Thanks to the authors for their response.

Benchmarking: Thanks to the authors for the clarification. Ultimately, while ARD is clearly the convention in BO (I cannot speak for DBO specifically, so I thank the authors for clarifying) the issue is ultimately one of fairness in evaluation. As mentioned previously, ARD kernels will be disadvantaged on symmetric functions. I was under the impression that ABO ran an ARD kernel (their paper seems to suggest it), but if the authors say that all methods run a non-ARD kernel, I will take their word for it.

Evidence for removal: There has not been evidence that suggests that the removal criterion is actually efficient. One would expect there to be a comparison between not removing at all (should be ideal) and removing stale observations (should be close to ideal if the method is potent). As stated previously, regret performance as a measure of this is not convincing enough, in my view. The ablation plot on α\alpha is a start, but running the D-BO without removing any observations (and an otherwise identical setup to W-DBO) as a gold standard is, in my view, a must have for all experiments.

Wasserstein Distance figure: I think this is a good addition. I would also consider adding where the removed observation was located.


Given unconvincing experimental evidence that the proposed method does what it seeks to do (namely remove unimportant observations), otherwise unconvincing experimental results, and a presentation that could use some polish, I will maintain my rating.

评论

Dear Reviewer iNzn,

Thank you for your feedback on our response. We further address your points below.

Benchmarking

We agree with the reviewer that this discussion boils down to an alleged unfairness issue in the benchmarking. We think that this issue has been put to rest in three ways: (i) we have shown that most benchmarking in the DBO literature was conducted with a non-ARD kernel, (ii) we have made it clear that, for each experiment in the paper, each DBO solution uses a non-ARD kernel and (iii) we have run additional experiments with an ARD kernel to make sure that W-DBO was still the best-performing solution with ARD kernels.

Evidence for removal

An instance of W-DBO that does not remove any point would have a behavior very close to the behavior of TV-GP-UCB. In fact, when it does not remove any point, W-DBO is simply TV-GP-UCB with a different temporal kernel. This suggested instance of W-DBO would therefore be quite redundant with TV-GP-UCB, and would not exhibit superior performance for the same reason TV-GP-UCB does not.

As time goes by, TV-GP-UCB and similar solutions that do not remove irrelevant observations (e.g., ABO and the instance of W-DBO suggested by the reviewer) experience a larger and larger GP inference time because irrelevant observations accumulate in their datasets. This increasingly large inference time prevents these solutions from querying the objective function as often as W-DBO, which regularly removes observations that are deemed irrelevant according to the definition in the paper (which all four reviewers find intuitive and reasonable). Because we benchmark the solutions in a continuous time setting, failing to query the objective function often enough ultimately hinders the optimization of the dynamic objective function by limiting how much two consecutive observations can be correlated. In other words, W-DBO outperforms TV-GP-UCB and ABO precisely because it removes some observations. At the same time, recall that W-DBO also outperforms R-GP-UCB and ET-GP-UCB, two solutions that also remove observations but in a less refined way.
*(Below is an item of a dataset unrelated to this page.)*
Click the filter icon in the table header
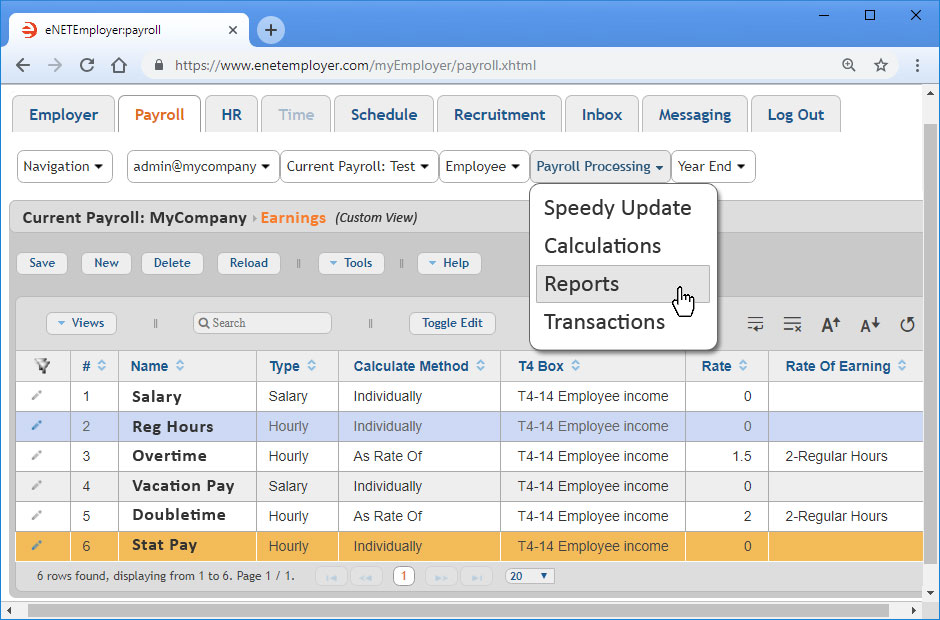The height and width of the screenshot is (620, 940). pos(42,366)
This leads us to make two conclusions: (i) a version of W-DBO that does not remove any irrelevant observation would not be the gold standard suggested by the reviewer and (ii) the very fact that W-DBO exhibits better performance than all the other DBO solutions (ABO and TV-GP-UCB on the one hand, R-GP-UCB and ET-GP-UCB on the other hand) is a strong evidence that the observations that it removes are indeed irrelevant, or at least, irrelevant enough so that removing them is a better strategy than keeping them in the dataset.

Finally, we acknowledge that our paper opens multiple interesting research questions about observation relevancy, and does not provide all the answers to these questions. In our opinion, this is more a strength than a weakness. W-DBO is an original answer to the DBO problem that outperforms the existing solutions while opening various research questions, which is why we believe our paper is of interest to the BO community.
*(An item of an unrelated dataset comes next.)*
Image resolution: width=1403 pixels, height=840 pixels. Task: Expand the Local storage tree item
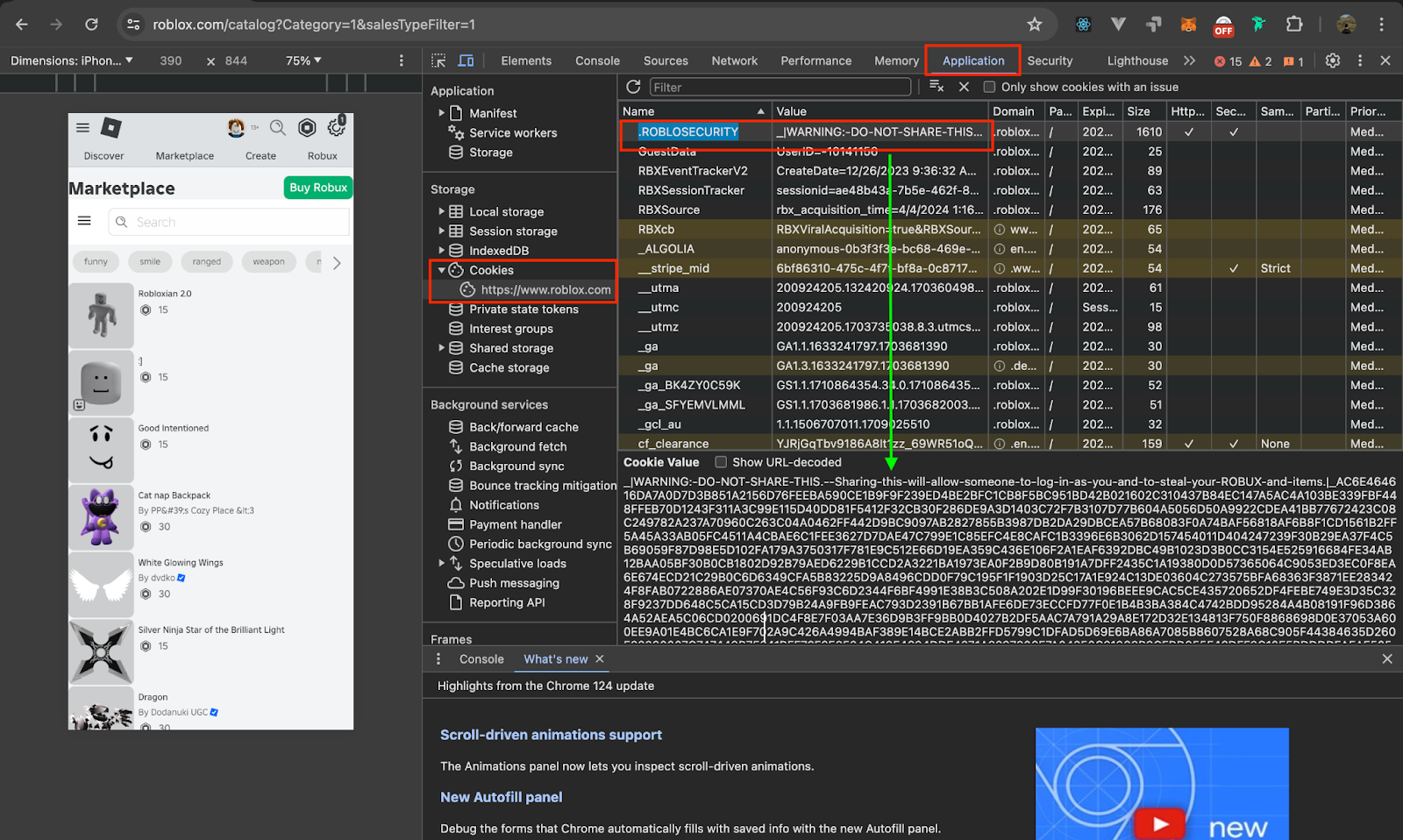pyautogui.click(x=442, y=211)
We hope our answers have lifted any remaining misunderstanding.

评论

Benchmarking: I'm inclined to agree. I'm surprised that the setup in DBO deviates so substantially from the rest of the field, but I digress.

Evidence for removal: Thanks to the authors for clarifying. Unfortunately, I had missed the fact that runtime (and not the number of iterations) was on the x-axis. Since this metric is heavily impacted by the implementation quality of each algorithm and runtime-impacting hyperparameters such as acquisition optimization budget.

If runtime and throughput is the only relevant metric, scalable methods such as TurBO, which naturally discards observations, should have been part of the initial evaluation. If sample-efficiency is still important, plots with #iterations in the X-axis need to be included, at least in the appendix.

As I hope the authors see, there are still substantial confounding factors that makes it very difficult to assess if the removal itself is actually good. Regret over time is a downstream metric, and so that by itself is used to assess the quality of the point removal metric, there can be just about no confounding factors. Otherwise, experiments that assess the query removal in isolation (e.g., predictive performance before and after removal compared to previous methods) should certainly be included.

评论

Dear Reviewer iNzn,

Thank you for your once again prompt feedback. We further address your points below.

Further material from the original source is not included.